ハイビジョン画質の映像もハードディスクで保存するようになった。写真は解像度が高いだけではなく、枚数が増えている。「はい、チーズ」とはもう言わない。わたしの場合、レンズに被写体が入るやいなや、ずっとシャッターボタンを押しまくる。連写機能も使う。人の顔を撮るには相手が笑うのを待つのではなくこの方が効率的である。カメラにはフィルムを入れ替えなくても何千枚も写真が入るので、残り枚数よりは、ボタンを押しまくって指が痛くなることの方が心配である。
ためた映像をすぐに編集するなり、整理するなりすればいいのだが、映像や写真を整理すること自体が趣味ではなく、むしろ苦行なのでたまにしかやらない。その結果、どんどんたまる。

FAT32を使い続けるわけ

WindowsファイルシステムNTFSが主流で、家庭用NASのOSはLinuxだからEXT3などが使われる。しかし、その両者で読める規格はFAT32しかない。
もちろん、ちょっとがんばればパソコンでWinodwsもLinuxも使えるのだが、OSを入れたりいじるのが趣味ではないからそういうことに時間をかけたくない。
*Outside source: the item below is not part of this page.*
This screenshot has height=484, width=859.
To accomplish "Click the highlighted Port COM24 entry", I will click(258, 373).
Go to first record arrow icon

両者で読まなければならない理由はバックアップである。NASのバックアップは外付けUSBディスクに採るのが手っ取り早いし、バックアップ処理が自動化できる。バックアップディスクは、バックアップを取ったら安心ということでなく、取ったバックアップが使えなければならない。つまり、NAS自体が読めなくなった場合に、接続を切ってWindowsパソコンにつなげたらすぐにバックアップファイルが読めなければならない。「すぐに」というのは意外と重要で、バックアップやリストアが趣味でも仕事でもないので、NASが壊れて精神的にあせっているときにあまり苦労せずに読めなければバックアップとして意味がないということだ。
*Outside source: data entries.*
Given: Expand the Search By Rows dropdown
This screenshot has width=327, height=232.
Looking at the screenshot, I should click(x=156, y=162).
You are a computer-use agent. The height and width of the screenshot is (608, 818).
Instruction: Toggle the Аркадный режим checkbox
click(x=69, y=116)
ディスクはどんどん大容量化している。今、データがなくなったらとっても落ち込むのではないか。津波被害で家を流された方々も、一所懸命アルバムや記念品を探している。どのファイルが、というわけではないが、ためていたものが急になくなるのはとても怖い。なんとしても避けたい。
代替策はある。

  • パソコンでWindowsを使わずにLinuxを使う。
  • 外付けUSBディスクではなく、手動操作でDVDなどに焼く。
  • 同じNASを2台買ってきて、壊れたら入れ替える。
  • バックアップのためのNASを買う*1

どれも手間や経済面でいまいちである。
わたしが買った外付けUSBディスクは箱を開けた時点ではNTFSでフォーマットされていた。これでは家庭用NASでは読めない。説明書には家庭用NASへの接続について書かれていなかった。そこでNASの説明書に従ってEXT3でフォーマットしてしまうとWindowsでは読めない。仕方がなくFAT32でフォーマットすることになる。
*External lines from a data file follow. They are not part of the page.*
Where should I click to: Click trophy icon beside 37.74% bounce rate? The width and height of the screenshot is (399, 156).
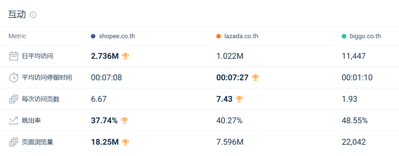[x=125, y=120]
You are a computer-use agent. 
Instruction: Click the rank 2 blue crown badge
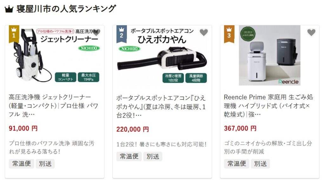click(122, 34)
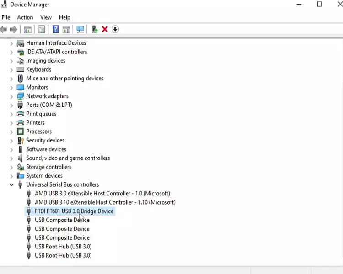Open the Action menu
The image size is (343, 274).
(25, 17)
バックアップとはいえ、セキュリティがきちんと設定できないのは少し気になるが仕方がない。
ところが仕方がないではすまなくなってきたことがある。それが2TBの壁である。
外付けUSBディスクのメーカーは、2TB超でもフォーマットして使えるツールを出しているが、Windowsパソコン用である。
FAT32の世話になるのはそろそろ終わりかもしれない。今後はどうしたらいいのだろうか。